6 International justice – communitarian and cosmopolitan perspectives
The international level can be viewed as an arena of politics in its own right and not just as a context for states and other actors. If we think of the international world in this way, how should relations between states, and other actors on the international stage, be constructed? To what extent should those relations be regulated? We can ask whether relations between states, and states' policy making, should be dictated by allegedly universally shared human rights principles, or by other objectives such as national political or economic interest, regional interest, international peace or serving alliances with other like-minded states. A related consideration is whether relations between states should be driven by moral principles such as rights and justice, or by other legitimate interests?
A distinction can be made between two different ways of understanding the role of states in international society: first, as ‘local agents of the common good’ in an order of (increasingly universally) shared notions of human rights; and second, as the embodiments and protectors of different cultures or civilisations in an inherently plural modus vivendi. The question is of more than academic interest, since how we think about the international sphere affects how real world actors operate in it. The debate between the communitarian position and the cosmopolitan position has developed as the primary way of structuring this issue and we will consider it further now. The communitarian/cosmopolitan debate takes a theoretical and normative approach to the role of rights and justice in different conceptions of the international realm.

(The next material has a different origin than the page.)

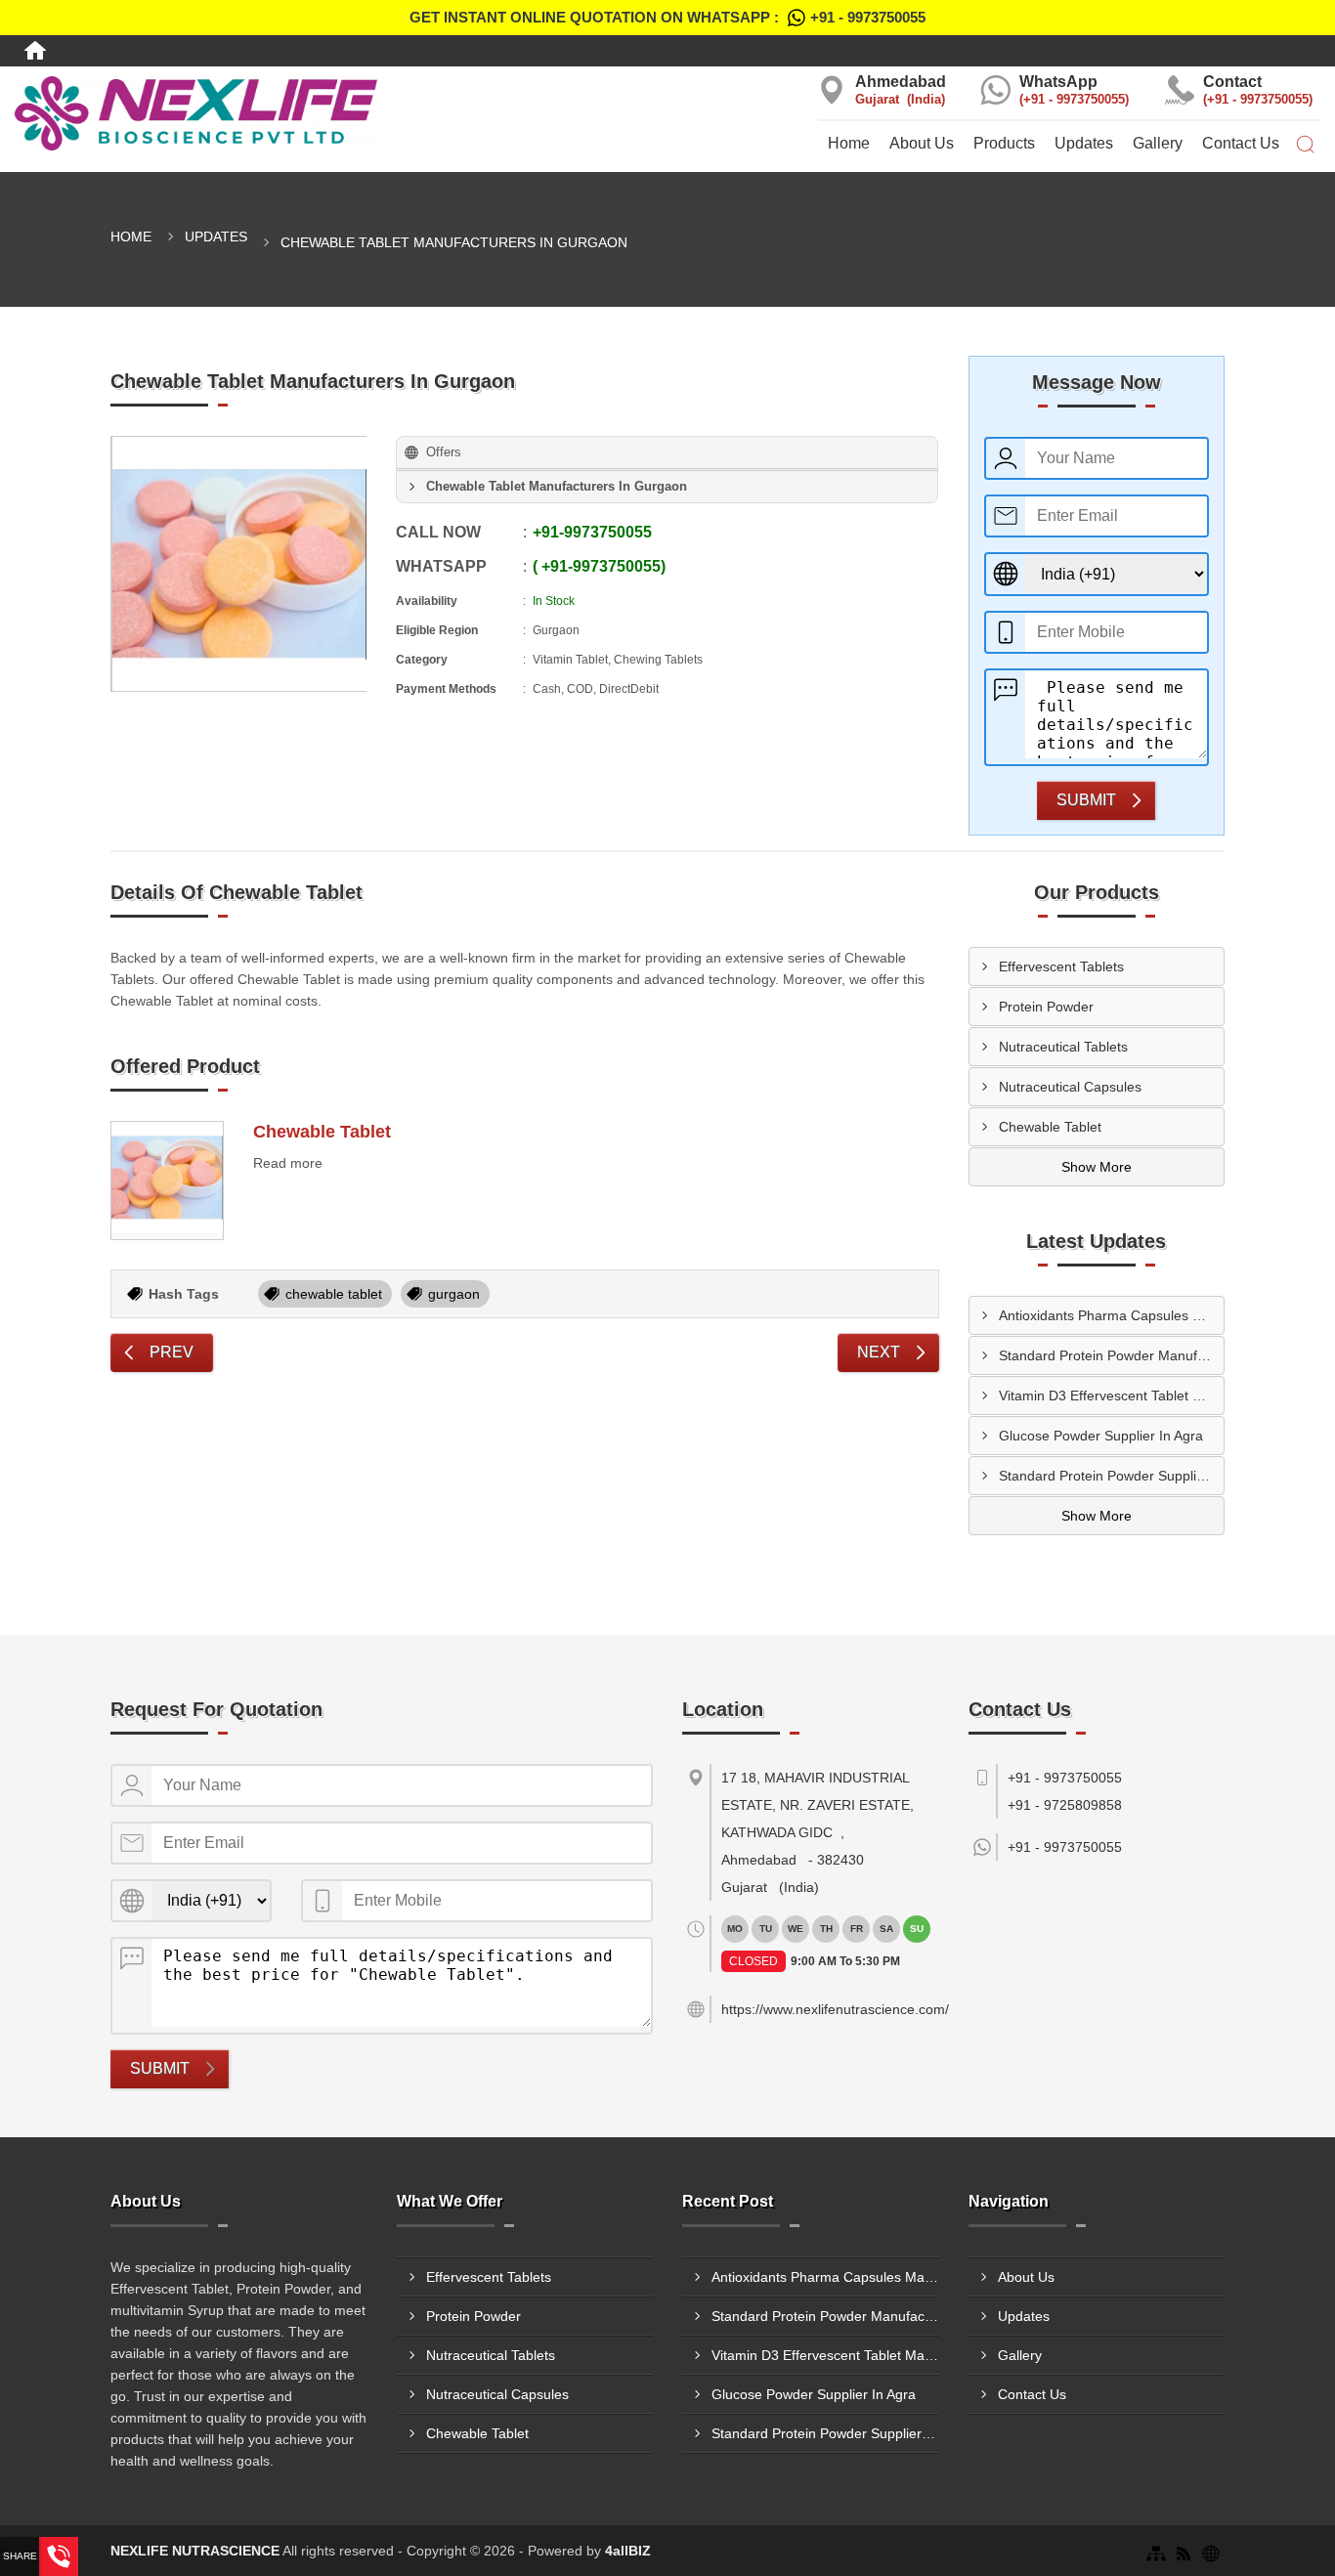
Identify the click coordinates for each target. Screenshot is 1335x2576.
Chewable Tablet (322, 1131)
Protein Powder (1046, 1006)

This section will outline and compare the communitarian and cosmopolitan positions, and then introduce the understanding of rights found in each case, leading onto a discussion of two contrasting forms of international justice and intervention in the light of the two perspectives. While there are differences between advocates of communitarianism and among proponents of cosmopolitanism, the two viewpoints can be characterised as broad umbrella positions championing a particularist and state-centric perspective, and a universalist and global perspective respectively.
Section 6.2 will discuss theoretical and normative issues, while Section 6.3, Section 6.4 and Section 6.5 will consider how the two positions inform highly charged political debates on international distributive and retributive justice and the question of intervention. It should be clear that, in line with the critical view of rights adopted in this chapter, we think the communitarian case is the stronger one. However, we hope this sympathy will not lead us to be unjust to the cosmopolitan viewpoint.